Today’s accelerated computing has opened up a world beyond human limitations. Our new ability to process staggering amounts of data in seconds has led to myriad breakthroughs in science, technology, and even the arts. Machine learning (ML) now enables artificial intelligence (AI) algorithms to incrementally learn from the data that it processes. This equips such programs with the ability to make autonomous decisions, and even create novel textual, visual, and auditory content—an application known as “generative AI.”
Currently, the most prominent example of generative AI is ChatGPT, which can devise novel academic writings that eerily approximate human-created text—advanced enough to pass business school and law school exams. Similar generative AI tools can be used to generate new images or video based on user text prompts: OpenAI’s GPT-3 was used to create Nothing, Forever, an endless, crudely animated version of Seinfeld on a 24/7 Twitch stream.
These innovations present important opportunities for the advancement of humanity: In medicine, AI is helping researchers to identify potential drug molecules, cutting out the time and risk associated with clinical trials, while humanitarian organizations like UN Global Pulse are finding new ways to leverage big data to promote social good. However, their ultimate cultural impact—whether positive or negative—will depend on the uses to which this technology is put. In turn, the widespread use of AI and ML raises important legal questions and has spurred important conversations surrounding intellectual property and ownership, as well as accountability and human values.
Innovations such as AI and ML present a thrilling potential for the advancement of humanity.
Creators of the prevailing legal standards for copyright and other intellectual property never anticipated the onset of AI and ML. Old legal principles will have to be reinterpreted to apply to machine learning and its outputs. Current regulation of AI is sparse and indirect. There is no binding international agreement governing AI, though international bodies like the Organisation for Economic Co-operation and Development and United Nations Educational, Scientific and Cultural Organization have published guidelines that are meant to serve as blueprints for national and local regulation. These soft law principles provide an important high-level starting point for establishing what constitutes “ethical” use of AI.
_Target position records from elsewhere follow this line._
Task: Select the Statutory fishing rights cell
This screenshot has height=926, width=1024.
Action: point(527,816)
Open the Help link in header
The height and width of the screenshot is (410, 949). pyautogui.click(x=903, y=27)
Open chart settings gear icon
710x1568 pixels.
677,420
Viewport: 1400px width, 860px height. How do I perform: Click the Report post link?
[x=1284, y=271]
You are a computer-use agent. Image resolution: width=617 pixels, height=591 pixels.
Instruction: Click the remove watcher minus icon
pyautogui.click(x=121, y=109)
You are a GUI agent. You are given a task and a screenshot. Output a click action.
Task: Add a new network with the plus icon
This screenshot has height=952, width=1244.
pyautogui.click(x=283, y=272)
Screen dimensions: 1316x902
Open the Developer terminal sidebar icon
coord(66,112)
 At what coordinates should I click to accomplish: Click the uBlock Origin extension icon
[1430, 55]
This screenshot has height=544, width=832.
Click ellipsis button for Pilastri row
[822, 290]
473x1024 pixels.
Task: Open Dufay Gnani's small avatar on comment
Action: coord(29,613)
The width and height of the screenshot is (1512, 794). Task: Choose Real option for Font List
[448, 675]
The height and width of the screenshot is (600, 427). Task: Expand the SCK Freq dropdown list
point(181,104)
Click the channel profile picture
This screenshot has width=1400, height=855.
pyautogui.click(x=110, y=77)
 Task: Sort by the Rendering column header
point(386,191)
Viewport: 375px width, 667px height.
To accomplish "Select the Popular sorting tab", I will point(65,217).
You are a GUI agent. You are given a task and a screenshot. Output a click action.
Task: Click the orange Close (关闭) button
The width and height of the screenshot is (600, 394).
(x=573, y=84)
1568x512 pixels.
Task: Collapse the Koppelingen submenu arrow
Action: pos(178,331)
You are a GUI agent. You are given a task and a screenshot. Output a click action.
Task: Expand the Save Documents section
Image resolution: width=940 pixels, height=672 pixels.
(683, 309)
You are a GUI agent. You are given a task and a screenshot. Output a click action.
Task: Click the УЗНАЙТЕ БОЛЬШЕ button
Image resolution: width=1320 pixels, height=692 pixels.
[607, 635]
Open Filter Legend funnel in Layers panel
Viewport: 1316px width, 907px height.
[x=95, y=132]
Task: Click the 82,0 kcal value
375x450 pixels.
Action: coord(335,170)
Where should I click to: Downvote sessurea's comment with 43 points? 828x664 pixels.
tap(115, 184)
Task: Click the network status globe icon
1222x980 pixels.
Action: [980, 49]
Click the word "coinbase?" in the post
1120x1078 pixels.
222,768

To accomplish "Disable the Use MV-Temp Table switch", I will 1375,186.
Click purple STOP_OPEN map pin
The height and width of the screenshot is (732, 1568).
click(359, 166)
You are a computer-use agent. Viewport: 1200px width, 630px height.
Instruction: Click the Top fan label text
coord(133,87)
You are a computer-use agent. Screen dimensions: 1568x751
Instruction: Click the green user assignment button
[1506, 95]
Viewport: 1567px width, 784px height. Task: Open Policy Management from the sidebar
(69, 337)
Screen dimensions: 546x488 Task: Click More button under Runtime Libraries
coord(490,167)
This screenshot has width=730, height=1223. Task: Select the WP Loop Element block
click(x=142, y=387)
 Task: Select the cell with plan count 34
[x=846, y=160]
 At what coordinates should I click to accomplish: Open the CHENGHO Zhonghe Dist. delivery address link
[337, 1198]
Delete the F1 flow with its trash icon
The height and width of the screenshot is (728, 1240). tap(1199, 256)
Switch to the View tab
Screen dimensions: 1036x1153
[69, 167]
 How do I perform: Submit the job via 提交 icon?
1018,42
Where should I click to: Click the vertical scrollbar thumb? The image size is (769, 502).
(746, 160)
There are three main approaches to AI regulation: the risk-based approach of the European Union (EU), the sector-specific approach of the United States, and a “per-application” approach. The EU’s risk-based standard stratifies AI technologies across four groups based on how they are used and places varying levels of restriction on each strata. So far, the EU model is the platinum standard for AI regulation. The US does not yet have a federal standard and has instead taken a more sector-specific approach, with federal agencies such as the Food and Drug Administration, Federal Trade Commission, and Equal Employment Opportunity Commission offering their own guidelines for the ethical use of AI. Some state laws also address specific uses of AI, such as Illinois’ HB 53 concerning video interviewing and Colorado’s SB 169 targeting discrimination in insurance data collection. The third regulatory approach is to target the application of AI technologies, as opposed to adopting legislation that targets it as a technology class—which is ever-evolving.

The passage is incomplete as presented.